I would wait a day. We've all been there. Actually, Charlee would be over it in about 3 minutes, but she's a toy hog. 

When you bring it back out, I would start out using it along the floor so he gets used to slowly, without lifting the stick in the air. That's actually how Cleo likes to play with it.


----------



## Onyx1250 (May 25, 2015)

Glad to know I'm not the only one who's done this to my poor kitty. I still feel like a jerk, though... I will go ahead and put the toy in the closet for now and see if he warms up to it tomorrow. I tried to get him interested by dragging it on the floor, but so far no dice. Might be a bit too soon, I guess.

I hope he can get past this fear! He loved that toy so much...


----------



## marie73 (Jul 12, 2006)

Yes, I've done it to your poor kitty, too. :grin:


----------



## Onyx1250 (May 25, 2015)

Hahahaha set myself up for that one!


----------



## marie73 (Jul 12, 2006)

I've bopped my girls on their noses so many times. If they come too close at the last minute when I'm opening a can of cat food, they might get bopped. 

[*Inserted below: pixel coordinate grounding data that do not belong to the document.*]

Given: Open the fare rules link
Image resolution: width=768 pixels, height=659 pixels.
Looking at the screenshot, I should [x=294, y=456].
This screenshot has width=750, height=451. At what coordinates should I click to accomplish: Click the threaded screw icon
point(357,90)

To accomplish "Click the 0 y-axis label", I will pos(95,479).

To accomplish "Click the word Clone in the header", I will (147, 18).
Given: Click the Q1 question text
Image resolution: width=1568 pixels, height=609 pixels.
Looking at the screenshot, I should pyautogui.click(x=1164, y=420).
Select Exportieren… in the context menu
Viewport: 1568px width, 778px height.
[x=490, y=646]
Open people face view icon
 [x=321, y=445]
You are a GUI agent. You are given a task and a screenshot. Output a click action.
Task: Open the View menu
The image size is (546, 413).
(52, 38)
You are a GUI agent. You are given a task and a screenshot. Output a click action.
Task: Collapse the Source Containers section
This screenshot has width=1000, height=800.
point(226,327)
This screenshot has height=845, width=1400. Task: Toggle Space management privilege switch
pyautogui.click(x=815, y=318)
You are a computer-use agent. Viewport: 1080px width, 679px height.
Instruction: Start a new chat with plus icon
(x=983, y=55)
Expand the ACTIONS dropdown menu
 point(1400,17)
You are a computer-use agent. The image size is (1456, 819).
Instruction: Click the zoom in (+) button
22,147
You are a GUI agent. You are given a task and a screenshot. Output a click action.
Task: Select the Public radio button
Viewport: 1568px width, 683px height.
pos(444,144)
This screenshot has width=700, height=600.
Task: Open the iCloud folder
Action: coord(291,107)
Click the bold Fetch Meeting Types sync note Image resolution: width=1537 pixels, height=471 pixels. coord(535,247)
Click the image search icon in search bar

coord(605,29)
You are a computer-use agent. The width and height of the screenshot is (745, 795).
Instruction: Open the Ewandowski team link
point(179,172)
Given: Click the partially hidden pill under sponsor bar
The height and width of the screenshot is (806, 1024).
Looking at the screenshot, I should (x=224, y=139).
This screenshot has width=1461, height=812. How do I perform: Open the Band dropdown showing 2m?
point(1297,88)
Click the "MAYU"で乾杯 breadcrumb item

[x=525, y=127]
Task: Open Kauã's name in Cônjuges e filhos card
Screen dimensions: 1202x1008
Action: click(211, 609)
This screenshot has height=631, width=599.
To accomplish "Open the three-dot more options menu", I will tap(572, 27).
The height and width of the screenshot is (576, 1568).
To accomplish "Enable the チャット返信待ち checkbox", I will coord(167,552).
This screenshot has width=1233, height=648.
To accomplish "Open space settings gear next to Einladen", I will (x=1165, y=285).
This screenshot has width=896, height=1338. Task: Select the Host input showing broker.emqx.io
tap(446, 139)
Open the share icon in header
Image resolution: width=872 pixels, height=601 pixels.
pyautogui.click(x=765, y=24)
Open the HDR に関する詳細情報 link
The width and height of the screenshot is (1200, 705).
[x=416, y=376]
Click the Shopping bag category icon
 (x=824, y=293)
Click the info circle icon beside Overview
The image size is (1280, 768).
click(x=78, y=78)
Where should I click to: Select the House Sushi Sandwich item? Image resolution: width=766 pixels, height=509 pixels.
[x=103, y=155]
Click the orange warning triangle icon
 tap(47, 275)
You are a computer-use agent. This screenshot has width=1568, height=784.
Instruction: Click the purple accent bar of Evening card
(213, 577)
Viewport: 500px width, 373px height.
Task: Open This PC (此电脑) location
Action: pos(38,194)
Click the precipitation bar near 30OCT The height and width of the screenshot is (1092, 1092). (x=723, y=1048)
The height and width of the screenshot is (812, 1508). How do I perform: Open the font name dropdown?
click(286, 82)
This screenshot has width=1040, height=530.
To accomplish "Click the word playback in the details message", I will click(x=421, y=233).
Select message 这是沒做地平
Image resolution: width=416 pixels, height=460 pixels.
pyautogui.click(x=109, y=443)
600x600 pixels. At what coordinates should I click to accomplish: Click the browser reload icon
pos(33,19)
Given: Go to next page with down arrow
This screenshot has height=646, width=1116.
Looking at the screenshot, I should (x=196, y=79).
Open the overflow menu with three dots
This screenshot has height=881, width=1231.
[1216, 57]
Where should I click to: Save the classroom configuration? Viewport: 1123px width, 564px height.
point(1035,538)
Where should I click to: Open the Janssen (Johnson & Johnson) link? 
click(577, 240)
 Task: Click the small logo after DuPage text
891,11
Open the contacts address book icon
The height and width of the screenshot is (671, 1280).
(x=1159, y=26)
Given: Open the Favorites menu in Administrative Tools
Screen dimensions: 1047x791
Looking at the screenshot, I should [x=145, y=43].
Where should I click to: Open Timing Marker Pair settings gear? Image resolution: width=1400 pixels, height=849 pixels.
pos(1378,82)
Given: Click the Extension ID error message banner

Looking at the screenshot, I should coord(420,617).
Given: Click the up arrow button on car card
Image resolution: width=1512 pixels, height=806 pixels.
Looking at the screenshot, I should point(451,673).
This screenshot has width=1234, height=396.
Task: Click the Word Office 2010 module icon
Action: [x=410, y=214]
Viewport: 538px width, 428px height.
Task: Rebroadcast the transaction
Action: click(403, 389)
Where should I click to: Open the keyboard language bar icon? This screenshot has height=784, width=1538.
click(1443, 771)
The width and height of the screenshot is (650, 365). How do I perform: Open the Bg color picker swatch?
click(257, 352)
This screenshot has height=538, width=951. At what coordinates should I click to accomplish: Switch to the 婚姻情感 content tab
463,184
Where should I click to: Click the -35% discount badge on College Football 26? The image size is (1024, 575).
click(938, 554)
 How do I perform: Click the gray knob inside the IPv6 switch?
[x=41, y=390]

I don't have door dashers any more because I opened the front door too fast a few years ago and bopped BOTH twins in the nose. Not on purpose, but it has worked nicely in my favor so far.


----------



## MowMow (Nov 6, 2010)

I hit MowMow with it ages ago (by mistake of course) and it still scares him sometimes. If I start really swinging it and it comes too close to his face he gets spooked and runs off. 

I think it depends on the cat how to handle it. With MowMow I just use it carefully on the ground and let him run to it and not throw it towards him. 

Neelix has been whacked with it countless times. He always lunges just as I throw it towards him and gets smacked in the face. Yeah... he doesn't care. I've resorted to bopping him on the nose for getting into things (like my plate WHILE Im eating or trying to snag food right off my fork) and all he does is squint his eyes, lay back his ears and keep going for whatever it is he wants. 

He's just as tough as MowMOw is soft and squishy. I would suggest leaving it out (supervised) on the floor and letting him play wiht it on his own for a few days (put it away when you're gone) and then when he's not afraid of it try dragging it around for him. Then build him up to jumps and leaps again.


----------



## maybecharlie (Mar 27, 2016)

Charlie loves to play, and I love hearing about the toys that excite our kitties, so thank you for the heads up on Da Bird!


----------



## cat owner again (Dec 14, 2012)

And I just want the Da Bird to fly around by itself :wink:


----------



## Sundown (Aug 11, 2014)

Caspian's favorite attachment is the sparkler. He goes nuts over it. I have to be very careful, because when he catches it he likes to chew on it. He also likes the fur attachment. 
GO-CAT Feather Toys


----------



## Onyx1250 (May 25, 2015)

Success! After hiding the toy in the closet overnight, Onyx was overjoyed to see it again when I got home from work!


----------



## marie73 (Jul 12, 2006)

yay!!


----------